La eyección de Edgardo Kueider de la política responde a una vieja lógica del sistema: entregar cada tanto una ofrenda para que sea devorada por las fieras ante la mirada celebratoria de las gradas. El pulgar arriba o abajo lo define todo.
El ex senador nacional habló y se presentó como víctima de “operaciones políticas, judiciales y mediáticas” orquestadas desde Entre Ríos y Buenos Aires. Operaciones que no fueron las primeras y no lo tuvieron como primera víctima. Ni serán las últimas.
Kueider permanece detenido desde diciembre. A los pocos días de la detención fue destituido como senador, lo allanaron, detuvieron a personas allegadas, la política le soltó la mano, lo expulsaron del peronismo y se activaron y reactivaron causas judiciales en su contra por delitos de todo tipo.
Pero a Kueider el Senado lo expulsó por inhabilidad moral, técnicamente. Aunque fue expulsado de la política por inhabilidad, por no haber tenido la habilidad de sostenerse en ese mundo. Tal vez muchos de los senadores no sepan ni les importe qué es la moral. Pero en ese ámbito no se sobrevive sin habilidad.
«La moral es la certeza de que estás haciendo lo correcto«, dice John Galt y aunque los pares de Kueider en el Senado en ese momento no hayan leído a Ayn Rand, votaron por la expulsión con esa certeza, en una acepción renovada de la corrección política.
En otras épocas y en otro contexto, el título hubiera dicho: «el senador fulano de tal inicia su defensa en un proceso» y hubiésemos escuchado expresiones del tipo: la Justicia está investigando y es nuestro deber respetar la independencia de poderes para dar todas las garantías republicanas. Expresiones propias de la casta cuando decide resguardar a uno de los suyos y que usaron dirigentes libertarios, del Pro y radicales cuando se les habló de investigar al presidente Javier Milei por su publicación en flagrancia a favor de una criptomoneda que resultó una estafa.

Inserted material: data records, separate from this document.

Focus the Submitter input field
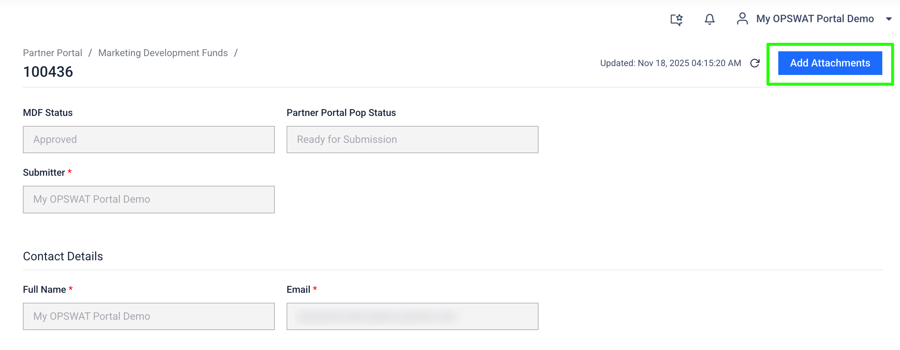This screenshot has height=350, width=900. coord(149,199)
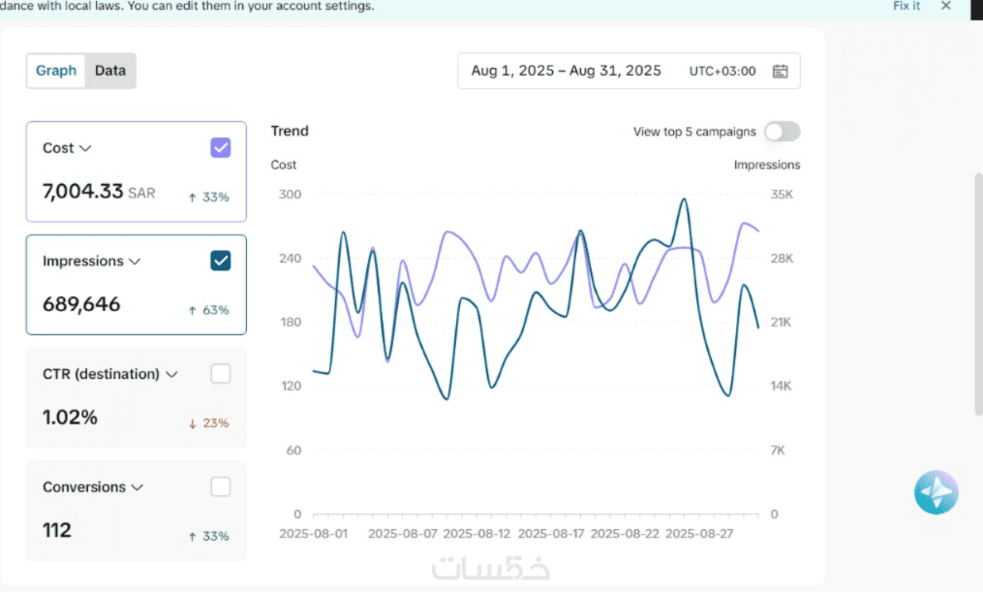The width and height of the screenshot is (983, 592).
Task: Click the Conversions increase arrow icon
Action: [x=193, y=537]
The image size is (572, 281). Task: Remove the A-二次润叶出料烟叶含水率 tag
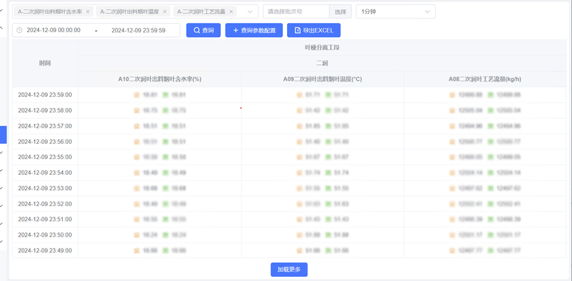coord(87,12)
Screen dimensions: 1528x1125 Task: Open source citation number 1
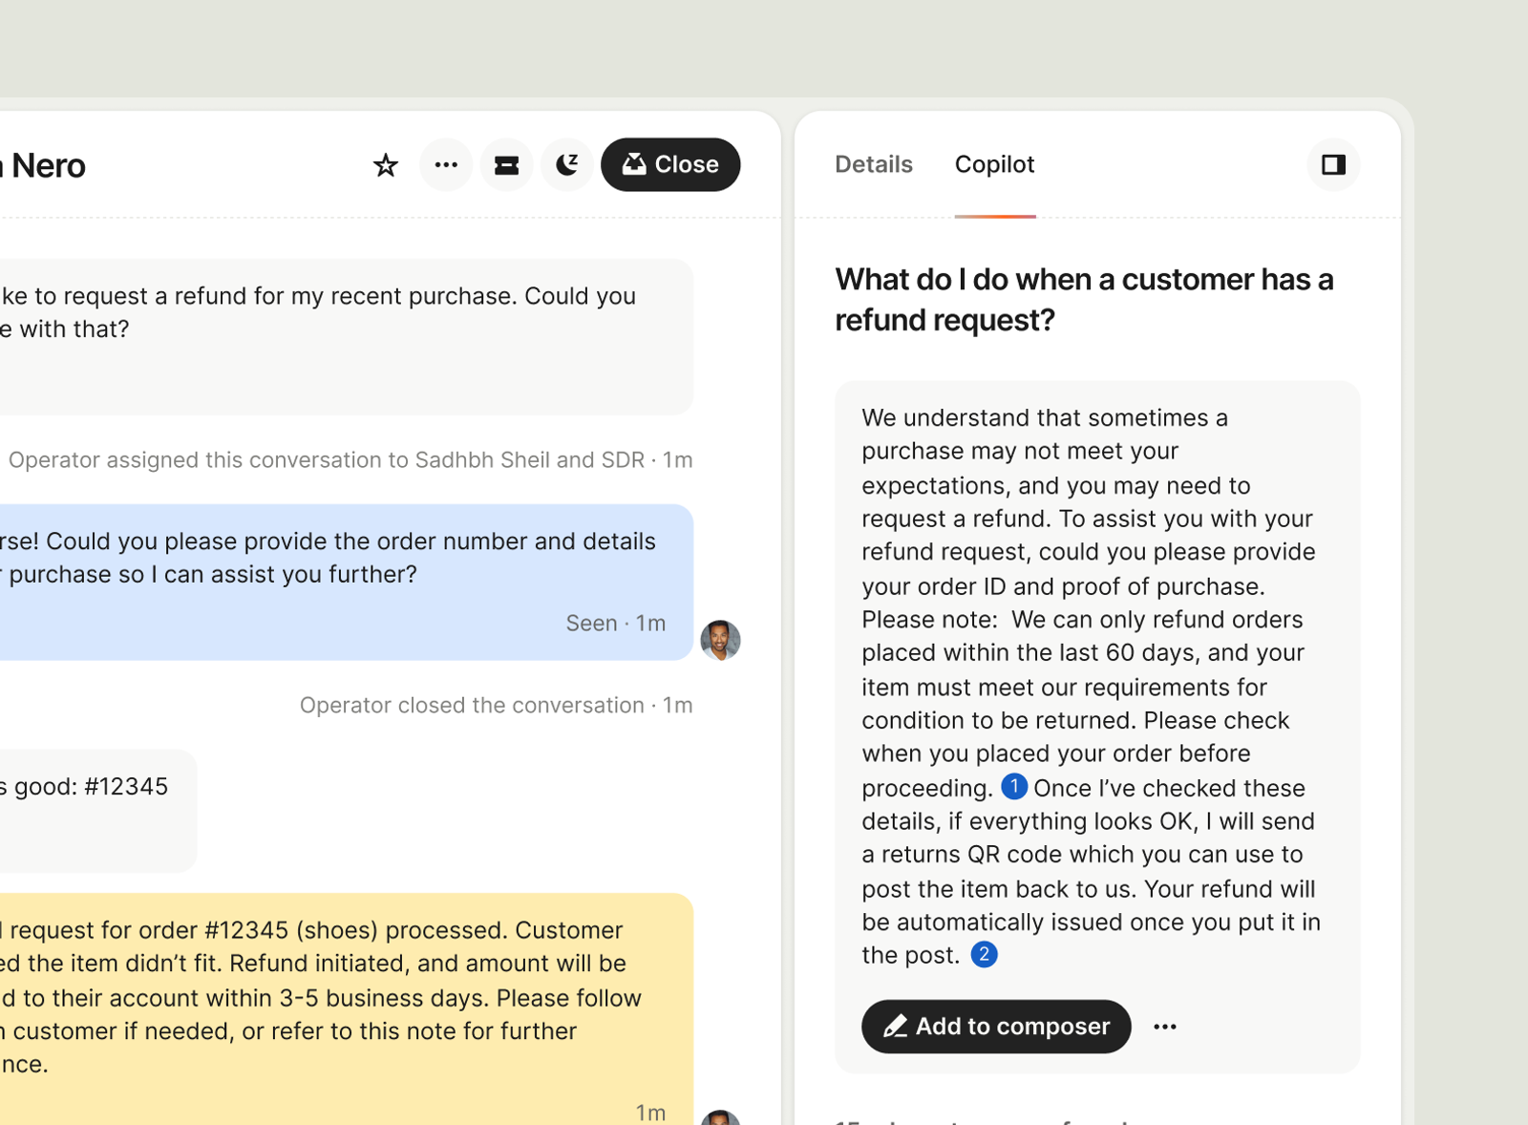coord(1014,787)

El kirchnerismo, apoyado por la UCR, el oficialismo, parte del Pro y fuerzas provinciales expulsó a Kueider porque pudo, porque le convenía, porque movió un poquito la balanza legislativa. Su expulsión aportó meses de raciones para los títulos carnívoros alimentando la simulación de que el sistema tiene sus anticuerpos y a la vez reforzando su blindaje. De última a quién le importa que el 40% de los senadores haya sido investigado por la Justicia o que en el caso de la denuncia por abuso que terminó en condena el involucrado haya sido licenciado.
Kueider tiene mucho de razón en que fue víctima de operaciones, de las que está hecha la política y de las que lo podrían haber tenido del otro lado del mostrador en alguna situación. Pero eso no lo salva ni lo exculpa.
Ya fue arrojado a las fieras como escarmiento y como entretenimiento, siguiendo la vieja tradición del circo romano, que era financiado por la casta de aquella época.